Washington probate law requires, with few exceptions, that testators convey their will in writing, which can be typewritten or written by hand. The testator must sign the very bottom of the document himself -- he cannot simply type his name as his signature -- and at least two disinterested witnesses must be present at the time of signing. Both witnesses must also sign the will in the presence of the testator and each other. In lieu of this, a testator can submit his will for notarization by a notary public, in which case there is no requisite for any additional witnesses.
A will written entirely by the testator’s own hand, referred to as a “holographic” will, is exempt from the witness requirement under certain circumstances.
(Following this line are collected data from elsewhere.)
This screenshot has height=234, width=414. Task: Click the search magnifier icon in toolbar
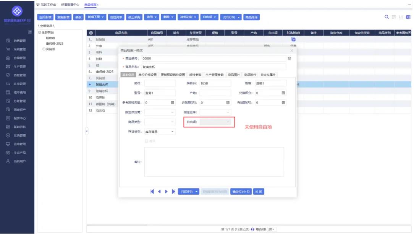(x=387, y=17)
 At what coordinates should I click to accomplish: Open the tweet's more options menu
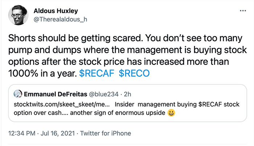pyautogui.click(x=243, y=11)
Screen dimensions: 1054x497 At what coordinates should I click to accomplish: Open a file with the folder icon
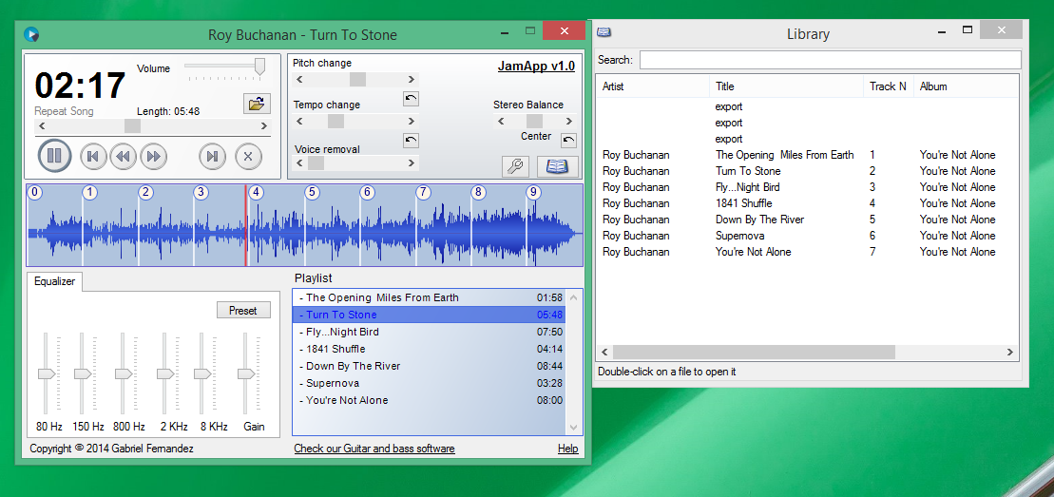(x=257, y=104)
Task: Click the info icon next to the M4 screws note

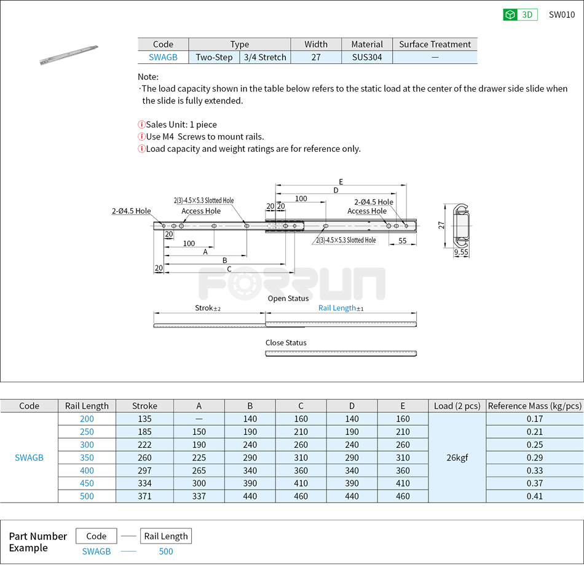Action: (x=141, y=136)
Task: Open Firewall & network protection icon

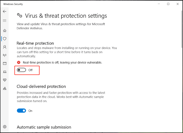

Washington law acknowledges the validity of a holographic will executed without two attesting witnesses, provided the surviving family can substantiate the handwriting and signature both belong to the testator and prove the testator intended the document as his actual and final will. Other documents or correspondence referencing the holographic will serves as proof of the testator’s intent, while other sworn or attested legal documents bearing the testator’s signature -- including the last valid driver’s license of the testator -- are sufficient to substantiate the veracity of the testator’s signature.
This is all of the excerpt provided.